* EXERCISE REQUIREMENTS: Could you set down every record exactly as it appears?

* INFORMATION PROVIDED:

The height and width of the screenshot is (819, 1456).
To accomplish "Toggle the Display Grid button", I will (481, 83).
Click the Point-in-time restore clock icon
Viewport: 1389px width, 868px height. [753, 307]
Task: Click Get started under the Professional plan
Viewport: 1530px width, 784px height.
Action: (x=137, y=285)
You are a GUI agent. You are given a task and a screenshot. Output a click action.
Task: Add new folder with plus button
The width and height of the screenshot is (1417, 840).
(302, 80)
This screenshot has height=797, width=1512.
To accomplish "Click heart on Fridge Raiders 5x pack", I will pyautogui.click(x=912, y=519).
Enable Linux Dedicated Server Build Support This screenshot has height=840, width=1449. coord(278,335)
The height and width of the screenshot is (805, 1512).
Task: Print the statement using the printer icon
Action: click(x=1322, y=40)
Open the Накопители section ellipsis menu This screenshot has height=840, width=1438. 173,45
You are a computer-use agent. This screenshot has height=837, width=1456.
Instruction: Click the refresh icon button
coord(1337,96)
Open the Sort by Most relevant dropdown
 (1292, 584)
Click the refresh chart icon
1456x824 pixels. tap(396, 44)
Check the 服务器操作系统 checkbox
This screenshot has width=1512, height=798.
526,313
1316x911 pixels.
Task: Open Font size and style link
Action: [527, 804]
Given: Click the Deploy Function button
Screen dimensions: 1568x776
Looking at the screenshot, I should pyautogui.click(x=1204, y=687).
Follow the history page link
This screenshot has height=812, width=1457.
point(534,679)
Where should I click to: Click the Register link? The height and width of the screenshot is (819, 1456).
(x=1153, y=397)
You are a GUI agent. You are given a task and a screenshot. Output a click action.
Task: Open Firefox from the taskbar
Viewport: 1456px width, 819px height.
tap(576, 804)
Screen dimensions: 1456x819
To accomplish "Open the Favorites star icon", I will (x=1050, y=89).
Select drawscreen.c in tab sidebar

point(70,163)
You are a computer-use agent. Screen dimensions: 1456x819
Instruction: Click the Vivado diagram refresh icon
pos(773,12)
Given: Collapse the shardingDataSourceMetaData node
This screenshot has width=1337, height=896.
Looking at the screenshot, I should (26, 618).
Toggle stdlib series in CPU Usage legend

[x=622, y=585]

* YOUR RESPONSE:
The height and width of the screenshot is (819, 1456).
To accomplish "Toggle the Display Grid button", I will (481, 83).
Click the Point-in-time restore clock icon
Viewport: 1389px width, 868px height. [753, 307]
Task: Click Get started under the Professional plan
Viewport: 1530px width, 784px height.
Action: (x=137, y=285)
You are a GUI agent. You are given a task and a screenshot. Output a click action.
Task: Add new folder with plus button
The width and height of the screenshot is (1417, 840).
(302, 80)
This screenshot has height=797, width=1512.
To accomplish "Click heart on Fridge Raiders 5x pack", I will pyautogui.click(x=912, y=519).
Enable Linux Dedicated Server Build Support This screenshot has height=840, width=1449. coord(278,335)
The height and width of the screenshot is (805, 1512).
Task: Print the statement using the printer icon
Action: click(x=1322, y=40)
Open the Накопители section ellipsis menu This screenshot has height=840, width=1438. 173,45
You are a computer-use agent. This screenshot has height=837, width=1456.
Instruction: Click the refresh icon button
coord(1337,96)
Open the Sort by Most relevant dropdown
 (1292, 584)
Click the refresh chart icon
1456x824 pixels. tap(396, 44)
Check the 服务器操作系统 checkbox
This screenshot has width=1512, height=798.
526,313
1316x911 pixels.
Task: Open Font size and style link
Action: [527, 804]
Given: Click the Deploy Function button
Screen dimensions: 1568x776
Looking at the screenshot, I should pyautogui.click(x=1204, y=687).
Follow the history page link
This screenshot has height=812, width=1457.
point(534,679)
Where should I click to: Click the Register link? The height and width of the screenshot is (819, 1456).
(x=1153, y=397)
You are a GUI agent. You are given a task and a screenshot. Output a click action.
Task: Open Firefox from the taskbar
Viewport: 1456px width, 819px height.
tap(576, 804)
Screen dimensions: 1456x819
To accomplish "Open the Favorites star icon", I will (x=1050, y=89).
Select drawscreen.c in tab sidebar

point(70,163)
You are a computer-use agent. Screen dimensions: 1456x819
Instruction: Click the Vivado diagram refresh icon
pos(773,12)
Given: Collapse the shardingDataSourceMetaData node
This screenshot has width=1337, height=896.
Looking at the screenshot, I should (26, 618).
Toggle stdlib series in CPU Usage legend

[x=622, y=585]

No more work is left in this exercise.